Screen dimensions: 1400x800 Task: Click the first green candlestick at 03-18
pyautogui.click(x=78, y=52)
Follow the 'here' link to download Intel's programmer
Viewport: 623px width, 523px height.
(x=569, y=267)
+---+
[Written request]: Return all of the entries above unchanged, line for line.

[Exercise output]:
Screen dimensions: 1400x800 Task: Click the first green candlestick at 03-18
pyautogui.click(x=78, y=52)
Follow the 'here' link to download Intel's programmer
Viewport: 623px width, 523px height.
(x=569, y=267)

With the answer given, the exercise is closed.